Toxin binders: A more practical approach to reduce the absorption of endotoxins from the gastrointestinal tract of livestock is the use of toxin binders. Toxin binders are widely used to control other toxins, such as mycotoxins. The binder and the mycotoxin form a complex that is too large to be absorbed into the blood system. The complex is then eliminated in the feces. Most mycotoxin binders are hydrophilic molecules (ex., bentonites, aluminosilicates, etc.) efficient at capturing polar molecules such as Aflatoxin. The capacity of these traditional mycotoxin binders to capture more lipophilic-like molecules such as zearalenone or DON is questionable.
Some preliminary studies have already tested the capacity of different toxic binders against endotoxins in vitro. A recent study at the University of Ghent went beyond in-vitro data and effectively proved the capacity of a toxin binder to capture endotoxins in the intestines of piglets.
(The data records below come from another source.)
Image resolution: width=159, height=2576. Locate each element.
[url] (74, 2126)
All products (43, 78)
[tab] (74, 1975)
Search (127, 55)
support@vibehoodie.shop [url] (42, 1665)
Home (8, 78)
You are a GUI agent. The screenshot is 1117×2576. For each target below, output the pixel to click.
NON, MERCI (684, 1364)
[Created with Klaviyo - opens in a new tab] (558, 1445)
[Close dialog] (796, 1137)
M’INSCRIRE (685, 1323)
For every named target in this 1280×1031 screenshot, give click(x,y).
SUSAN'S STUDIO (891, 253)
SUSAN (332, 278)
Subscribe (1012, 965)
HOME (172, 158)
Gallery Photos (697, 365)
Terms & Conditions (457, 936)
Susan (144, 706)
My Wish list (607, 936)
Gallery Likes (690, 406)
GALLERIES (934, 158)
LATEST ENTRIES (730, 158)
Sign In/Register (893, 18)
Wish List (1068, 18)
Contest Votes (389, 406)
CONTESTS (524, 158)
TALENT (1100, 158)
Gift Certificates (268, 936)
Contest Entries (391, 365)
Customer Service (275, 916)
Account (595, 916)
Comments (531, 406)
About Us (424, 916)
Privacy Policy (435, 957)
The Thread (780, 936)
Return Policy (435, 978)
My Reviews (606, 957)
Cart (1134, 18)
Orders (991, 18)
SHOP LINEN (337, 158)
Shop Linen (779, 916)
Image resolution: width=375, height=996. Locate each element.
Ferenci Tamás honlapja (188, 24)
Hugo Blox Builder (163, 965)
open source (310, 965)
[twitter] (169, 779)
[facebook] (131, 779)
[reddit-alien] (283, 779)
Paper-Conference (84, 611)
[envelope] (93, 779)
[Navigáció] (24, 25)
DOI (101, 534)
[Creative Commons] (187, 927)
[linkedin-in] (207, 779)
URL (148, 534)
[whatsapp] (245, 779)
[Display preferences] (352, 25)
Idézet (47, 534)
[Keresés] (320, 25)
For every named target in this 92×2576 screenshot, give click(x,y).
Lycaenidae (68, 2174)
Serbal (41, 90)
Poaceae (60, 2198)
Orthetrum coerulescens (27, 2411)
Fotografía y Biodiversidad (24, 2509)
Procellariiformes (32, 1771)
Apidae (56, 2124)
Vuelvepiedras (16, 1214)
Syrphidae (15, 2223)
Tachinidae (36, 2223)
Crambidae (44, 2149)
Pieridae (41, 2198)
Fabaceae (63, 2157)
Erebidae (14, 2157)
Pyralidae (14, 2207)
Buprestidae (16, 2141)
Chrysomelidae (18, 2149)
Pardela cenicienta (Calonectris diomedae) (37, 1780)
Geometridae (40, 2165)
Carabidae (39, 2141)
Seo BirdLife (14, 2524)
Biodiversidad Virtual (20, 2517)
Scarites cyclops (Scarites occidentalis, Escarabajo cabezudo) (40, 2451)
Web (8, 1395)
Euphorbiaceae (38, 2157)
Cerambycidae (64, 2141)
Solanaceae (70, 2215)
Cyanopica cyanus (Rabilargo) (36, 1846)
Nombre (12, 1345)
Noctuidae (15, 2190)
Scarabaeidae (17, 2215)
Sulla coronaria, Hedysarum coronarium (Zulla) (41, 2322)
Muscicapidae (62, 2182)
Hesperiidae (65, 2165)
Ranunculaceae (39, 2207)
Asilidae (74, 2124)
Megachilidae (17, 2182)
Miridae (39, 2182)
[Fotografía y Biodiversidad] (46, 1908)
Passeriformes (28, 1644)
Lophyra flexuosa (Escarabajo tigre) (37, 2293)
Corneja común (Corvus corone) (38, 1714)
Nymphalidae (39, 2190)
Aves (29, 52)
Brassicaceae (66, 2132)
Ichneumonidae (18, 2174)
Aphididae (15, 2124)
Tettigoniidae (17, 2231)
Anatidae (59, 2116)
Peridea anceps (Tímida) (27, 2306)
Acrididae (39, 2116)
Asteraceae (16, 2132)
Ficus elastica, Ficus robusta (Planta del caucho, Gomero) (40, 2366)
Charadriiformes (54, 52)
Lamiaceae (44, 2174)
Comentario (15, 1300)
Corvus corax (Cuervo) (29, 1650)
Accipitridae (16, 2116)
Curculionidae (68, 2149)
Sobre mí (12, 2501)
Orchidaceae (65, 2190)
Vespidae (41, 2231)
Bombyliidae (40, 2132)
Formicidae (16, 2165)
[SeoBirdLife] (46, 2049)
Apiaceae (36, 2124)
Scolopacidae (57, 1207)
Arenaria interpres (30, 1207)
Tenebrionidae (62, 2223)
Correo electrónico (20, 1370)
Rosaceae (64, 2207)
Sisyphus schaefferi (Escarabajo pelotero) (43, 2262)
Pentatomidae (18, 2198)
In the study, the authors compared the effect on the production of cytokines by the injection of endotoxins, with or without the addition of the toxin binder. The model was intestinal loops of live piglets.
The data proved that the toxin binder was capable of reducing the cytokine production that results from endotoxin activation of the receptor.
Endotoxins have a wide variety of effects on livestock, affecting performance parameters. Different means of control of endotoxins have been tested, but most of them are too expensive to be considered in animal production. A cost-effective method would be the use of toxin binders to capture endotoxins in the gastrointestinal tract and prevent them from entering the blood systems. Some studies are underway to test this possibility.